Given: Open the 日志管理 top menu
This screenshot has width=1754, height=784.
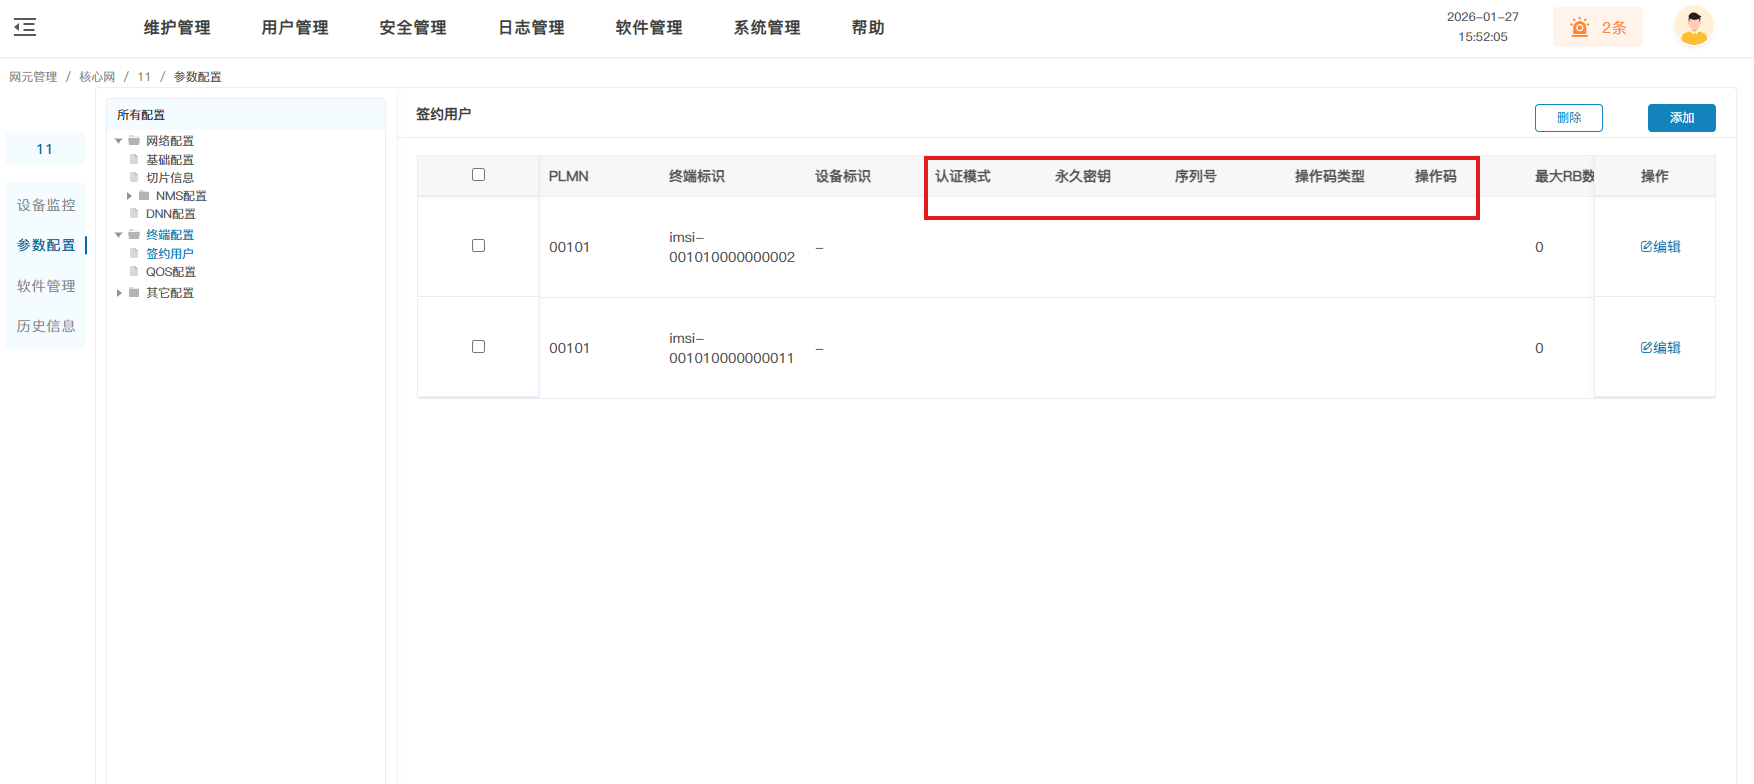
========================
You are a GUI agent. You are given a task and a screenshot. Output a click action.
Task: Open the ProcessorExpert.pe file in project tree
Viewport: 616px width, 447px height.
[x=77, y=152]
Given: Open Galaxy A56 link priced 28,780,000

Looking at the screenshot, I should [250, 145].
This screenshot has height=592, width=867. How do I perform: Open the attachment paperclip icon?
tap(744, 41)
========================
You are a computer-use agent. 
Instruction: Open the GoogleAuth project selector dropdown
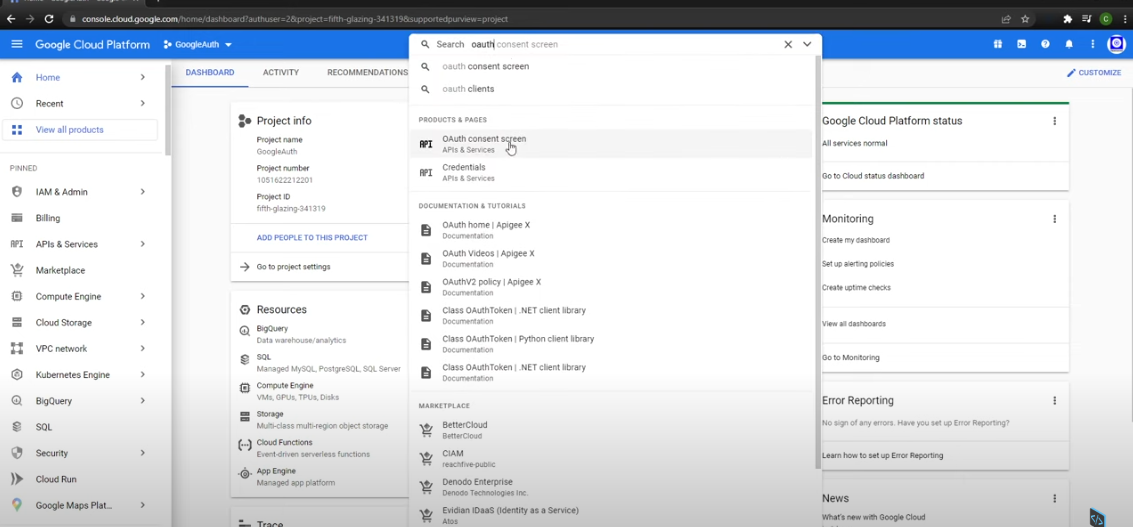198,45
========================
Please output the lines of the listing above that fall in the stretch from the one with "Given: Open the 日志管理 top menu" through the one with "This screenshot has width=1754, height=784.", exactly and only those.

**Response:**
Given: Open the 日志管理 top menu
This screenshot has width=1754, height=784.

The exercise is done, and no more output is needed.